Can you screenshot the article? Can't read it unless I sign up for some bullshit.
 
Now Bobby is anti Semitic. It’s a tiring time to live in
 
Quote: “Morrissey’s not a racist, he’s a very intelligent lad, so challenge his opinions, fair enough, rather than saying we’re gonna ban you. You should be allowed your point of view. Other people can say they disagree with you. That’s a civilised and intelligent and grown up way of having a debate. If you don’t wanna know, you don’t learn anything.”

Full text: Bobby Gillespie interview: 'Rock is like Latin, a dying language – it has nothing more to say'
“In the end, I’m only a singer in a band,” declares Bobby Gillespie. “You should be allowed to express your opinions. And then you can be questioned on them. And that’s where it gets interesting.”

Gillespie is in trouble again. The frontman for Primal Scream appeared on BBC’s Newsnight last week, where he called Madonna a prostitute (with the proviso that he has “nothing against prostitutes”) for performing at the Eurovision in Israel. Gillespie has a history of criticising Israel and supporting Palestinian causes. When presenter Kirsty Wark asked whether that made him anti-Semitic, he responded “All my heroes are Jews,” citing Karl Marx, Bob Dylan and The Marx Brothers.

The ensuing social media furore was a predictable blizzard of splenetic outrage, bad taste jokes and defensive tit-for-tat arguments and insults, although it was hard to tell if it was his remarks about Madonna or Israel (which he called “stolen land”) that caused most controversy. Some questioned what this notoriously mouthy rocker was doing on a BBC news programme promoting his band’s singles compilation, Maximum Rock ‘n’ Roll.

“It’s a very intolerant culture at the moment and I do think there’s such a thing as a digital lynch mob,” Gillespie said to me, when we met at Sony’s London offices a week before his TV appearance. He was addressing other recent controversies, such as the “No Platform” policy prevalent in British universities (where students boycott individuals whose views they disagree with) and some virulent criticism of Morrissey that has made the singer feel unwelcome in Britain.

“Morrissey’s not a racist, he’s a very intelligent lad, so challenge his opinions, fair enough, rather than saying we’re gonna ban you. You should be allowed your point of view. Other people can say they disagree with you. That’s a civilised and intelligent and grown up way of having a debate. If you don’t wanna know, you don’t learn anything.”

**EXERCISE SET:**
**A.** In the Gillespie interview excerpt, swap "Eurovision" for "Olympics" and give the passage between "Gillespie is in" and "The Marx Brothers.", inclusive.
**B.** Pick up the Gillespie interview excerpt after its last sentence and write the next part.
The records can be left aside.

**EXCERPTED DATA:**
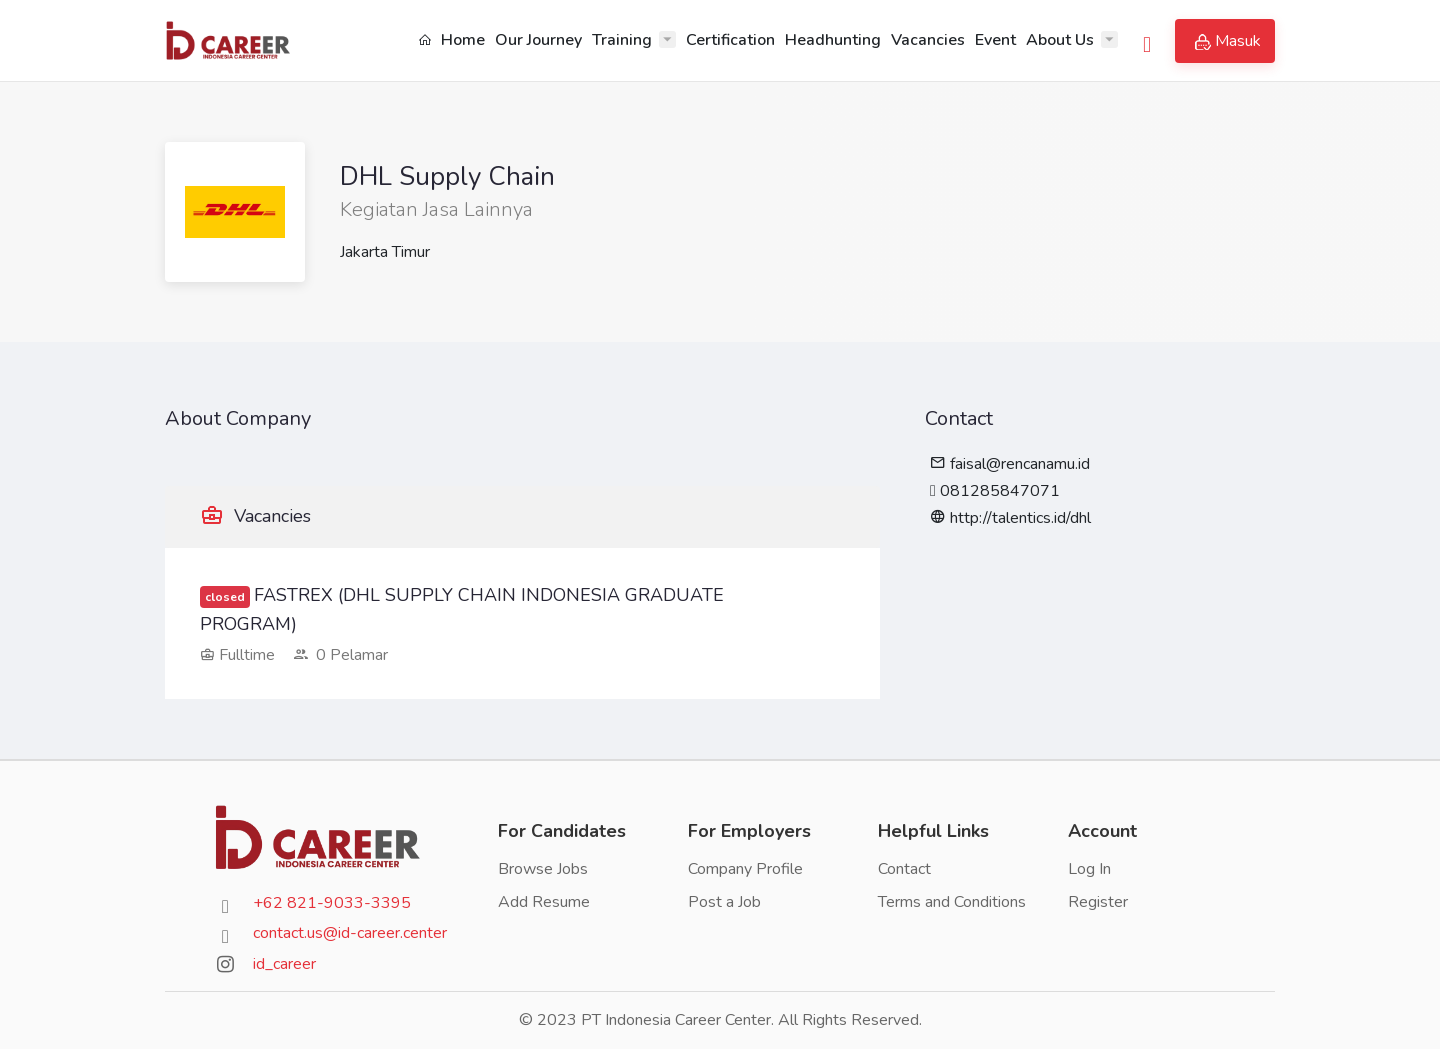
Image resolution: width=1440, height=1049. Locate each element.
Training (622, 40)
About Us (1060, 40)
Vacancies (928, 40)
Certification (730, 40)
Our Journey (538, 40)
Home (451, 40)
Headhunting (833, 40)
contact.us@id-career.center (350, 933)
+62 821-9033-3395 (332, 903)
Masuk (1228, 41)
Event (995, 40)
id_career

**OUTPUTS:**
**A.**
Gillespie is in trouble again. The frontman for Primal Scream appeared on BBC’s Newsnight last week, where he called Madonna a prostitute (with the proviso that he has “nothing against prostitutes”) for performing at the Olympics in Israel. Gillespie has a history of criticising Israel and supporting Palestinian causes. When presenter Kirsty Wark asked whether that made him anti-Semitic, he responded “All my heroes are Jews,” citing Karl Marx, Bob Dylan and The Marx Brothers.

**B.**
Requests to Primal Scream’s management for comment on the response to his Newsnight appearance were politely declined. But it is not too hard to work out how the singer feels. “Everything is emotional, there’s no critical thought,” Gillespie complains. “Why not put your anger towards something you should be angry about, like Tory austerity?”

Gillespie has strong opinions on many subjects. “I could talk for hours about that” is a frequent phrase, and he can be difficult to interrupt in full flow. Some of his remarks are hair-raising. “I was never a junkie,” he says about his band’s reputation for drug abuse. “I took heroin but I preferred amphetamines and a bit of coke.”

A couple of times he retracts comments and asks that they not be printed, particularly if he has said something unkind about other musicians. But he almost can’t help being provocative. On the subject of rock stardom, he offers “You don’t have to be a musician to be a rock star. Charlie Manson was a rock star. It’s a charismatic personality that is like a shaman who attracts the tribes.”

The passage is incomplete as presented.